Sumber foto: http://bangkitmedia.com/hikmah-silaturrahim-lebaran-bersama-gus-sholah/

Oleh: KH. Latif Malik*

Tradisi mudik dan riyayan sudah menjadi bagian dari budaya baik bangsa. Tak perlu lah ambil pusing sebagian pihak yang melarang atau paling tidak banyak tanya mana dalil mudik, mengucapkan selamat berlebaran, dan lain-lain, yang datang belakangan ini. Cukuplah sebenarnya melakukan tradisi leluhur, sepanjang tidak ada dalil paten agama yang menentangnya, sebagai dalil kebolehan itu sendiri. Bahkan, dalam tataran tertentu, nilai baik budaya bangsa itu bisa jadi naik level kepada baik secara agama (fikih) yang selanjutnya berimplikasi mustahab atau bahkan wajib.

Lain dari itu, dalam melestarikan tradisi berlebaran dan mengamalkan ibadah wajib shilaturahim ada banyak kebaikan yang bisa kita petik dalam perjumpaan kita bersama keluarga, sanak saudara, handai tolan, dan tentunya orang-orang yang salih. Kisah berlebaran kami semalam (17 Juni 2018) mungkin salah satunya.

Ada transformasi nilai nilai kesalehan leluhur yang dituturkan melalui cerita bagaimana dahulu kala hubungan erat para pendahulu, baik secara ilmu ataupun nasab, yang oleh mereka mampu dikapitalisasi menjadi titik sambung perjuangan kepentingan umat.

Saat beliau KH Sholahudin Wahid bercerita sosok dan kiprah Hadaratussyaikh KH. M. Hasyim Asy’ari, Mbah Wahab, Mbah Hamid, Mbah Bisri, Mbah Romli, dan lain-lain. Tentunya beliau, saya yakin, tidak sedang ingin memamerkan dan membanggakan leluhur (التفاخر بالأنساب). Tetapi secara halus sebenarnya sedang mengajarkan kepada kami generasi muda yang hadir agar menjadikan kisah-kisah nyata leluhur di atas sebagai etos kejuangan dan platform dalam melangkah.

Majalah Tebuireng

Selanjutnya, ada pula suri teladan yang secara real time beliau amalkan dan kita saksikan. Betapa seorang tokoh nasional sekelas beliau berkenan meladeni umat dari berbagai kalangan tanpa membeda-bedakan.
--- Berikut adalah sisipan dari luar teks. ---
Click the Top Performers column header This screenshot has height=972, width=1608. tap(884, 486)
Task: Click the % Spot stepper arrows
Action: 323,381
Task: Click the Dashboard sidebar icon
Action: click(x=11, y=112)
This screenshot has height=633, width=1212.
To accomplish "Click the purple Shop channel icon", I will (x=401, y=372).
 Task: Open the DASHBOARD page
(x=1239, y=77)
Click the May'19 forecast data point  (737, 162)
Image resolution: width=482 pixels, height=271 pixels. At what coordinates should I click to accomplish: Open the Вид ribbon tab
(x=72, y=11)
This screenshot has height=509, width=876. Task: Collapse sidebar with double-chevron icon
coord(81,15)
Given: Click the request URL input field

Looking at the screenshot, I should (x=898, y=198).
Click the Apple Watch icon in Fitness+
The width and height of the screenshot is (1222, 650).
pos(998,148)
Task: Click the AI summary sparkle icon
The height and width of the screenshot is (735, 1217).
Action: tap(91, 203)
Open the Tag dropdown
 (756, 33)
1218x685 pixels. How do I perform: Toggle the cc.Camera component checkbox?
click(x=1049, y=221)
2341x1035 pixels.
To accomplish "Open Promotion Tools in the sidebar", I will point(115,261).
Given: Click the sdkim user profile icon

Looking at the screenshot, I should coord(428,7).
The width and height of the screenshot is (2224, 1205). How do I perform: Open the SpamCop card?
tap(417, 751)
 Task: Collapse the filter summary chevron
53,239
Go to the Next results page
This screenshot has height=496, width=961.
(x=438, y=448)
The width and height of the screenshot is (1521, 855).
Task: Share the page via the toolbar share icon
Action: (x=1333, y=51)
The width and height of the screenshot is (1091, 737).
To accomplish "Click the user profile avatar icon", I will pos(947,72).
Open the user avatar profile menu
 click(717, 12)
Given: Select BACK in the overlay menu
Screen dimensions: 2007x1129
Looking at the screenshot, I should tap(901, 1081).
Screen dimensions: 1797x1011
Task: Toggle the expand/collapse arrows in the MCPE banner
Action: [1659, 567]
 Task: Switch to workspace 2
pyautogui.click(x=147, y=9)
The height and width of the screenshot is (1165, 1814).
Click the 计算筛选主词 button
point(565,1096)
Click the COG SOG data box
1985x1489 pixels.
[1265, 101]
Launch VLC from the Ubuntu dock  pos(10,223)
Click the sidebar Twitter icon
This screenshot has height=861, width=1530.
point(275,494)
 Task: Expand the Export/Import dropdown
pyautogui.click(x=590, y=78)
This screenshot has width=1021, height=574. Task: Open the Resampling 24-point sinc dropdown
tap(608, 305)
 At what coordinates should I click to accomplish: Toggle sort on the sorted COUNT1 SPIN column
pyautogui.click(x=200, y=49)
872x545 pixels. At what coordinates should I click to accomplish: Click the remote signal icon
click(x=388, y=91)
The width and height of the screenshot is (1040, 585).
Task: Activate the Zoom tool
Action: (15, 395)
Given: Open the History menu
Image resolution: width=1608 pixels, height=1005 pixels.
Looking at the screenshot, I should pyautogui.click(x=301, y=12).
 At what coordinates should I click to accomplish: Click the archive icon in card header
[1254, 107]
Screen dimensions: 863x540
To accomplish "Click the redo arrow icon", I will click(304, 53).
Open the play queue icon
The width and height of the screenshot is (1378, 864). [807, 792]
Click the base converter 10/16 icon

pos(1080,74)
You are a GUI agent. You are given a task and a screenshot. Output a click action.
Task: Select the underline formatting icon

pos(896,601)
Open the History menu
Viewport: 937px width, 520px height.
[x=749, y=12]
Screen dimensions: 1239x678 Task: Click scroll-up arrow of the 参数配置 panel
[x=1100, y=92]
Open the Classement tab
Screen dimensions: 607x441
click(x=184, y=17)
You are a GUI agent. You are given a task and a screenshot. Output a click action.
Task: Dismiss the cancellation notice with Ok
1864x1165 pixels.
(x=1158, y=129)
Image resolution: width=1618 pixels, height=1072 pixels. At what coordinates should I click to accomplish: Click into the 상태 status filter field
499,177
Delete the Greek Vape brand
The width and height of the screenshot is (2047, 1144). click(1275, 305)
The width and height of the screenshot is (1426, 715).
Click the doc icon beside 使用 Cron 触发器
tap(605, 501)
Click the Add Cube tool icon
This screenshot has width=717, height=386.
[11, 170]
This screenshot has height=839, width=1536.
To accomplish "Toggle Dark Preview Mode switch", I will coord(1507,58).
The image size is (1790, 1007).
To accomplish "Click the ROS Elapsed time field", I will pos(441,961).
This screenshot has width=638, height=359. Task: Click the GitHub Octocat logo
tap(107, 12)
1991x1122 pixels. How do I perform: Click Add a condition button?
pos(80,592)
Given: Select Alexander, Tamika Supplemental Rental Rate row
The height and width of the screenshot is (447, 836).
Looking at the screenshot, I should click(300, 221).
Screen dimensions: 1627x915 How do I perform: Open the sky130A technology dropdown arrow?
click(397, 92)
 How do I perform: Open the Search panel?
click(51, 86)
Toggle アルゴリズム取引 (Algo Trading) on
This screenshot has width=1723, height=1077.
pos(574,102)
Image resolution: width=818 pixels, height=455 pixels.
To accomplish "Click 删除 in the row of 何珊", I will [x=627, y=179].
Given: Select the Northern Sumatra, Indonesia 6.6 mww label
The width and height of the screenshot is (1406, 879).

Meskipun baru pulih dari perawatan kesehatan setengah bulan lalu, tidak menghalangi semangat beliau untuk menemui dan jagongi tamu dalam waktu yang lama. Untuk ukuran sowan riyayan, satu jam lebih beberapa menit sowan kami tadi malam sudah terhitung panjang, tapi kami masuk dalem (kasepuhan) di sana sudah ada tamu dan begitu kami keluar sudah banyak tamu yang antri di depan pintu ingin bergantian sowan kepada beliau dan tentunya dengan beragam tema terbahas tanpa ada yang ada membatasi.

Amanat melayani umat inilah sebenarnya nilai lain uswah hasanah yang harus kita petik sebagai estafet dari generasi ke generasi. Begitu melihat kami yang sowan masih terhitung keluarga (Tambakberas dengan Tebuireng masih terhubung dua sepupu/mindoan) maka beliau seketika memanggil putra beliau, Gus Billy, untuk bersama bercengkerama. Beliau telah mengambil contoh dari generasi sebelumnya, mencontohkan pula secara nyata kepada kami. Maka sewajibnya lah kita generasi muda nanti melanjutkan estafet suri teladan ini.

Sebenarnya kami masih ingin berlama-lama sowan untuk lebih banyak mengambil ilmu dari beliau, tetapi sikap tahu diri untuk berbagi waktu kepada tamu yang lain dan menghargai betapa mahalnya waktu beliau, maka kaidah yang harus kami terapkan, الأخلاق قبل العلم  (sikap budi pekerti lebih didahulukan sebelum sikap keilmuan).

Kami pun pamit undur diri dan memohon barokah doa. Tetapi beliau lebih memilih mengaminkan doa para tamu sehingga meminta salah satu dari kami memimpin doa. Akhirnya, kita menunjuk Gus Rozaq Sholeh untuk memimpin doa setelah sebelumnya saya berbisik agar disediakan doa khusus untuk shahibul bait (tuan rumah).

Untuk kesehatan dan panjang umur beliau Gus Salahudin Wahid. Mari kita semua menghadiahkan al Fatihah.